:: Source data
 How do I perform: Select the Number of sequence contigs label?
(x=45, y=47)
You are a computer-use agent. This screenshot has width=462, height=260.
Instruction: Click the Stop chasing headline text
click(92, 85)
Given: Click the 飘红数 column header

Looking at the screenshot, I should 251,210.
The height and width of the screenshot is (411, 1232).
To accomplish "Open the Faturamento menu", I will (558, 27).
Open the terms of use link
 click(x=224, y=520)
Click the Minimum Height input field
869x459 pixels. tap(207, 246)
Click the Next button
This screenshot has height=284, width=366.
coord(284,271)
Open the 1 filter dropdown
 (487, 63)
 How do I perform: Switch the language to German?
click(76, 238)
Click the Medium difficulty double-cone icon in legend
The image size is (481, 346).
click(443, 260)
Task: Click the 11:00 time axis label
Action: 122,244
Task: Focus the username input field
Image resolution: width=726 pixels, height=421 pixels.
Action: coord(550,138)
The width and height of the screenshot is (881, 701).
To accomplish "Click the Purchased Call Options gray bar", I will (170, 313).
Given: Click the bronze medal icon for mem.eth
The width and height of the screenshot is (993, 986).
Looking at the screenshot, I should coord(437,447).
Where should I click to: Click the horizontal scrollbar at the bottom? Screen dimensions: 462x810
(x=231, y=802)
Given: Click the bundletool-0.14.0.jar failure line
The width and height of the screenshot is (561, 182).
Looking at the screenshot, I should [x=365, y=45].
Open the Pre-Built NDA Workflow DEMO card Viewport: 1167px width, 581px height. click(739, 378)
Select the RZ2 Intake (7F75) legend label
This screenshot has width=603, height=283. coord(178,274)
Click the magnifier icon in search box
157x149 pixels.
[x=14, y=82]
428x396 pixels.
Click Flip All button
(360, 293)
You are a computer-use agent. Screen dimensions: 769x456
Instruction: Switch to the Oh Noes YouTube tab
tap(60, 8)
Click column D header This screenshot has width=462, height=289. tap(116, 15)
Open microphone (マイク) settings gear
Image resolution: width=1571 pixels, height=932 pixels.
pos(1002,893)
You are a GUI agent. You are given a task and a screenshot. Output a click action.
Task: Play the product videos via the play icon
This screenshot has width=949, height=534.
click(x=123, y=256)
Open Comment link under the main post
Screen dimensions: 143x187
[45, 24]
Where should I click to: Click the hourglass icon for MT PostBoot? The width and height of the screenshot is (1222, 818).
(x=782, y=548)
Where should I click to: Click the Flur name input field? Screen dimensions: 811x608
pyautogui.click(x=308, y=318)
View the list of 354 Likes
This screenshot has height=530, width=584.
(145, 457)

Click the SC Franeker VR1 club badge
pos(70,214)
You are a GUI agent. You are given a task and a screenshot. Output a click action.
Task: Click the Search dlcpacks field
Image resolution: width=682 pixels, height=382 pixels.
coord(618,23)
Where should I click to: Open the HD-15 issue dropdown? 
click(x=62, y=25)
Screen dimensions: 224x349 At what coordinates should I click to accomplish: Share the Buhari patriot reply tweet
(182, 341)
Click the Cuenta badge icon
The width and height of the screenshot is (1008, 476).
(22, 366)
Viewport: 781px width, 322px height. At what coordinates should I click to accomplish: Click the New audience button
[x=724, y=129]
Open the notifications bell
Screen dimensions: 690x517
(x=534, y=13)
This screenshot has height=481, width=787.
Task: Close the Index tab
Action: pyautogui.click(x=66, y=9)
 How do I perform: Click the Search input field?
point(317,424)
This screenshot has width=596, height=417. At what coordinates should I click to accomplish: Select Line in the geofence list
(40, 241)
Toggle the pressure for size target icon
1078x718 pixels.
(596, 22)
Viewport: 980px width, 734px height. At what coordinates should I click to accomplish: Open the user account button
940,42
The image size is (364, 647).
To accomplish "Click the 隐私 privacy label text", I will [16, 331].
::::
▶ _Exercise_
Look at the entries above. Then set all of them down again exactly.

▶ _Task solution_
 How do I perform: Select the Number of sequence contigs label?
(x=45, y=47)
You are a computer-use agent. This screenshot has width=462, height=260.
Instruction: Click the Stop chasing headline text
click(92, 85)
Given: Click the 飘红数 column header

Looking at the screenshot, I should 251,210.
The height and width of the screenshot is (411, 1232).
To accomplish "Open the Faturamento menu", I will (558, 27).
Open the terms of use link
 click(x=224, y=520)
Click the Minimum Height input field
869x459 pixels. tap(207, 246)
Click the Next button
This screenshot has height=284, width=366.
coord(284,271)
Open the 1 filter dropdown
 (487, 63)
 How do I perform: Switch the language to German?
click(76, 238)
Click the Medium difficulty double-cone icon in legend
The image size is (481, 346).
click(443, 260)
Task: Click the 11:00 time axis label
Action: 122,244
Task: Focus the username input field
Image resolution: width=726 pixels, height=421 pixels.
Action: coord(550,138)
The width and height of the screenshot is (881, 701).
To accomplish "Click the Purchased Call Options gray bar", I will (170, 313).
Given: Click the bronze medal icon for mem.eth
The width and height of the screenshot is (993, 986).
Looking at the screenshot, I should coord(437,447).
Where should I click to: Click the horizontal scrollbar at the bottom? Screen dimensions: 462x810
(x=231, y=802)
Given: Click the bundletool-0.14.0.jar failure line
The width and height of the screenshot is (561, 182).
Looking at the screenshot, I should [x=365, y=45].
Open the Pre-Built NDA Workflow DEMO card Viewport: 1167px width, 581px height. click(739, 378)
Select the RZ2 Intake (7F75) legend label
This screenshot has width=603, height=283. coord(178,274)
Click the magnifier icon in search box
157x149 pixels.
[x=14, y=82]
428x396 pixels.
Click Flip All button
(360, 293)
You are a computer-use agent. Screen dimensions: 769x456
Instruction: Switch to the Oh Noes YouTube tab
tap(60, 8)
Click column D header This screenshot has width=462, height=289. tap(116, 15)
Open microphone (マイク) settings gear
Image resolution: width=1571 pixels, height=932 pixels.
pos(1002,893)
You are a GUI agent. You are given a task and a screenshot. Output a click action.
Task: Play the product videos via the play icon
This screenshot has width=949, height=534.
click(x=123, y=256)
Open Comment link under the main post
Screen dimensions: 143x187
[45, 24]
Where should I click to: Click the hourglass icon for MT PostBoot? The width and height of the screenshot is (1222, 818).
(x=782, y=548)
Where should I click to: Click the Flur name input field? Screen dimensions: 811x608
pyautogui.click(x=308, y=318)
View the list of 354 Likes
This screenshot has height=530, width=584.
(145, 457)

Click the SC Franeker VR1 club badge
pos(70,214)
You are a GUI agent. You are given a task and a screenshot. Output a click action.
Task: Click the Search dlcpacks field
Image resolution: width=682 pixels, height=382 pixels.
coord(618,23)
Where should I click to: Open the HD-15 issue dropdown? 
click(x=62, y=25)
Screen dimensions: 224x349 At what coordinates should I click to accomplish: Share the Buhari patriot reply tweet
(182, 341)
Click the Cuenta badge icon
The width and height of the screenshot is (1008, 476).
(22, 366)
Viewport: 781px width, 322px height. At what coordinates should I click to accomplish: Click the New audience button
[x=724, y=129]
Open the notifications bell
Screen dimensions: 690x517
(x=534, y=13)
This screenshot has height=481, width=787.
Task: Close the Index tab
Action: pyautogui.click(x=66, y=9)
 How do I perform: Click the Search input field?
point(317,424)
This screenshot has width=596, height=417. At what coordinates should I click to accomplish: Select Line in the geofence list
(40, 241)
Toggle the pressure for size target icon
1078x718 pixels.
(596, 22)
Viewport: 980px width, 734px height. At what coordinates should I click to accomplish: Open the user account button
940,42
The image size is (364, 647).
To accomplish "Click the 隐私 privacy label text", I will [16, 331].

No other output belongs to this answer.